**Problem to work on:** Report each line of the rows below that contains the string "tick", treating uppercase and lowercase letters as different.

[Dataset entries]
——————————
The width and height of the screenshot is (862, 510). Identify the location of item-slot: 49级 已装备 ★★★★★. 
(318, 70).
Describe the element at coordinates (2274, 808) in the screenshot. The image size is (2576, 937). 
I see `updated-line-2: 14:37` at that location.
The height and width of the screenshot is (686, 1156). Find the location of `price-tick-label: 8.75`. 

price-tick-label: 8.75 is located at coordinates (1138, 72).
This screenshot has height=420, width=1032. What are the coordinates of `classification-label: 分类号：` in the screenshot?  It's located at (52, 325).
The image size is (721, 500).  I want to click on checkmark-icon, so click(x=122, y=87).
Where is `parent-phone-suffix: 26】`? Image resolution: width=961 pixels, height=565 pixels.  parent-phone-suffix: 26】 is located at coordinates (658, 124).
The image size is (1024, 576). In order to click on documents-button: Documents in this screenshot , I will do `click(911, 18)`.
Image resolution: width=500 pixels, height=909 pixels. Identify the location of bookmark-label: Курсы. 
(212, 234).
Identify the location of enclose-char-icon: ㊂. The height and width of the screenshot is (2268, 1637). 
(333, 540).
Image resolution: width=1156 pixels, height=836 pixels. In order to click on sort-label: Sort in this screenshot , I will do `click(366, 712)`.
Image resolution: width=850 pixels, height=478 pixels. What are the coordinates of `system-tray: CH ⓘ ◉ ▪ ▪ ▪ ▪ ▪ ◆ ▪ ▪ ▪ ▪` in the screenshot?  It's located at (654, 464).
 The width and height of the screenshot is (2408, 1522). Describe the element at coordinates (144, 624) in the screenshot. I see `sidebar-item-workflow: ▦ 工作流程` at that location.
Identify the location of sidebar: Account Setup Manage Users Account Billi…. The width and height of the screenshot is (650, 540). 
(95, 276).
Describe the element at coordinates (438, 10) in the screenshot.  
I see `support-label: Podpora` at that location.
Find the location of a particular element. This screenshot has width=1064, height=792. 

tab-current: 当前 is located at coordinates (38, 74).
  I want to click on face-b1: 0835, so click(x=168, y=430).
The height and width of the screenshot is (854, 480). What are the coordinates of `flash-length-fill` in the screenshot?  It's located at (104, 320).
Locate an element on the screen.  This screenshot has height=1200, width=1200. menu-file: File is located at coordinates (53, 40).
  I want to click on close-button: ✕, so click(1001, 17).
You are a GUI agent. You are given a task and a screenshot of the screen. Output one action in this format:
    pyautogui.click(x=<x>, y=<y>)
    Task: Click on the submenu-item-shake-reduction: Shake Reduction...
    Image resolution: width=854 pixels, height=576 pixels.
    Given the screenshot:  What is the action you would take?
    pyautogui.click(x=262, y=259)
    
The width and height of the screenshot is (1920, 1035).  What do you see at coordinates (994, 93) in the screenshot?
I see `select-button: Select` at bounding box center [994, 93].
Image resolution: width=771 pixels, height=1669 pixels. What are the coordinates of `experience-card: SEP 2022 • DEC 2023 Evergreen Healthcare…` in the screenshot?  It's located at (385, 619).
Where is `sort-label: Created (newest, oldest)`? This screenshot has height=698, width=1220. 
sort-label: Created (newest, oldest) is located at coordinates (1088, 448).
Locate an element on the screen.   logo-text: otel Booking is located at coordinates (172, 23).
——————————
**Your response:**
The height and width of the screenshot is (686, 1156). Find the location of `price-tick-label: 8.75`. 
price-tick-label: 8.75 is located at coordinates (1138, 72).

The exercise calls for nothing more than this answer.